INSTRUCTIONS FOR THE TASK:
Return everything from "4.The best part" down to "to rectify it." in the Orphan Black commentary below, word for word.

READING PASSAGE:
-- Opening Marker --
This show illustrates the power of bringing together a variety of traits and reclaiming things that may traditionally have been “feminine” or weak to fight against things that are harming you, as well as how the bonds of a mother to a child can be powerful. I’m uncertain as to whether this enforces a kind of gender essentialism, but we’ll see how it plays out.

 

4.The best part of this show is how the women whose identities are not their own come together to understand their situation and to take steps to rectify it.

The clones rely on each other, the people who are in the same oppressive situation that they are to build clearer identities and to take control of their situation. The most strength that the clones have is when they come together. Each one has a variety of talents and insights, and they contribute to each other’s well being. Interesting, Helena is the most destructive force in the show yet, illustrating that a break in the solidarity can absolutely destroy a coalition. Because each of these women are going through similar experiences, by talking to each other they begin to understand who they are. They don’t get much help from those who aren’t clones, not even those who supposedly have the “answers”. Those people who have experienced either being clones or giving birth to clones seem to have the best understanding of who each clone is. In the real life of women, it’s often important to talk to someone else with similar experiences to your own. Men can obviously help form solidarity and help you understand your identity, but there is something about being around those coming from a similar place and experiencing the same things that can be extremely beneficial to understanding those experiences. People who are living oppressed lives, banding together that creates more strength than anything else I can imagine. This show in my mind embodies some of the ideal ways of fighting oppression.

 

5.Unfortunately at the end of the day, no matter what they do, the game is rigged.

The big reveal at the end of season 1 shows that their DNA is patented: everything they do, their offspring, all of it belongs to someone else. Metaphorically, this speaks strongly to the state of women today, particularly the idea that a woman’s children don’t belong to her and that her body does not belong to her. Our game is rigged. No matter how talented we are, how intelligent we are, how independent we are, in all likelihood we will have far more difficulties succeeding than men will, and someone will want to put us in our place. There is a high likelihood that we will face sexual assault. There is a high likelihood that our ability to have children will be held against us in the workplace, and that our choice to have a family may be held against us. Again, we may feel that we have choices, but our choices are constrained.

 

6.The surrogate mothers are an interesting element as well and one that I would like to see more of: their bodies were used to perpetrate a kind of violence on others (the lives of the clones and their status as property is a kind of violence in my mind), and their “children” were taken away from them without their consent. They didn’t have the choice to continue or end the pregnancy or of what to do with the children afterwards. In many ways, women in this world have no choice but to bring their children into a world of violence and oppression. Especially with baby girls, when the girl is born she begins to become public property. She doesn’t belong to the mother, or to herself. Society takes ownership of her body. The pain that Amelia felt, and her desperation to protect her children appear to be similar to what many women feel when they bring their children into a world where their bodies may be used or objectified.

 

If you’ve been watching Orphan Black what are your thoughts? How do you see the interplay of gender, identity, and ownership?
-- Closing Marker --
Stored records:
-- Opening Marker --
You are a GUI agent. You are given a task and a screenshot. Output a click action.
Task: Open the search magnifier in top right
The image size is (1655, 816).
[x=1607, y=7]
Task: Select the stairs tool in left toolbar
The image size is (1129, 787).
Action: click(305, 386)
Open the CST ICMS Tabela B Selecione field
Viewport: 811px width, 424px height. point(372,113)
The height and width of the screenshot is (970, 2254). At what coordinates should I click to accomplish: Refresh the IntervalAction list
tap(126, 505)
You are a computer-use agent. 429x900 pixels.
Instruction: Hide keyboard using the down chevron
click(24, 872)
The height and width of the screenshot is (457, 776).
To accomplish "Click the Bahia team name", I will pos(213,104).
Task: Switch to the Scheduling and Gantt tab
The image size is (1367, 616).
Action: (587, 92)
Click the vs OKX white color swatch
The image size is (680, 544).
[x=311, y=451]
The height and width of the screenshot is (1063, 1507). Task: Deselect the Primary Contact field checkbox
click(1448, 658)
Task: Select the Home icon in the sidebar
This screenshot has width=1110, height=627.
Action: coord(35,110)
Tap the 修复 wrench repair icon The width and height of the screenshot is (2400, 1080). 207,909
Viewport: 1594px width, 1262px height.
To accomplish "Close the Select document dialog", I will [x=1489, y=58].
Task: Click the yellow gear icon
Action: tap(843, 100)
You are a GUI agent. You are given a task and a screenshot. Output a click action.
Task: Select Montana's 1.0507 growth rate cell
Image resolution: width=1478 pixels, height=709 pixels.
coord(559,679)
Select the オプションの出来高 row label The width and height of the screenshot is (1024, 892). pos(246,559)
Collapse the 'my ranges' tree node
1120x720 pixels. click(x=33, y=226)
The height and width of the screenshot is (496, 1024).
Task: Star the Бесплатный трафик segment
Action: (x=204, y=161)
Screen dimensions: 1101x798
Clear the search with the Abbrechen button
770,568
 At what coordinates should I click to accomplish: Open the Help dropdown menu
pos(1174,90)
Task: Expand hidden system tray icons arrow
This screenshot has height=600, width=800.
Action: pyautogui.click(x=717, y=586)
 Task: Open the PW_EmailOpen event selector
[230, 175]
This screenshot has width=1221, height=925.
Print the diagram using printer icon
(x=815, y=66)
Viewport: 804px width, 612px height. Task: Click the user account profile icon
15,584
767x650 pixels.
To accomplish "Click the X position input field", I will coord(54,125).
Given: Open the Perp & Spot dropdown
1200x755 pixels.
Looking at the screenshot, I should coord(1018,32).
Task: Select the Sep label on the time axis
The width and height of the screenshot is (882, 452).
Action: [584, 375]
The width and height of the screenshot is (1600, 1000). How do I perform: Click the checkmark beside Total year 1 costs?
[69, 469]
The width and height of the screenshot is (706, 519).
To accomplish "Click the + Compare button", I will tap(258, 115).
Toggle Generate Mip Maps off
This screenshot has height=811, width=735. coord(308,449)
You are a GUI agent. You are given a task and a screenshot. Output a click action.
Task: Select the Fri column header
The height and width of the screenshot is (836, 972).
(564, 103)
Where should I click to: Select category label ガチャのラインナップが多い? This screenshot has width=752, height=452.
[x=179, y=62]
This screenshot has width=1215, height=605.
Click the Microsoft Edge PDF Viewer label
-- Closing Marker --
EXPECTED ANSWER:
4.The best part of this show is how the women whose identities are not their own come together to understand their situation and to take steps to rectify it.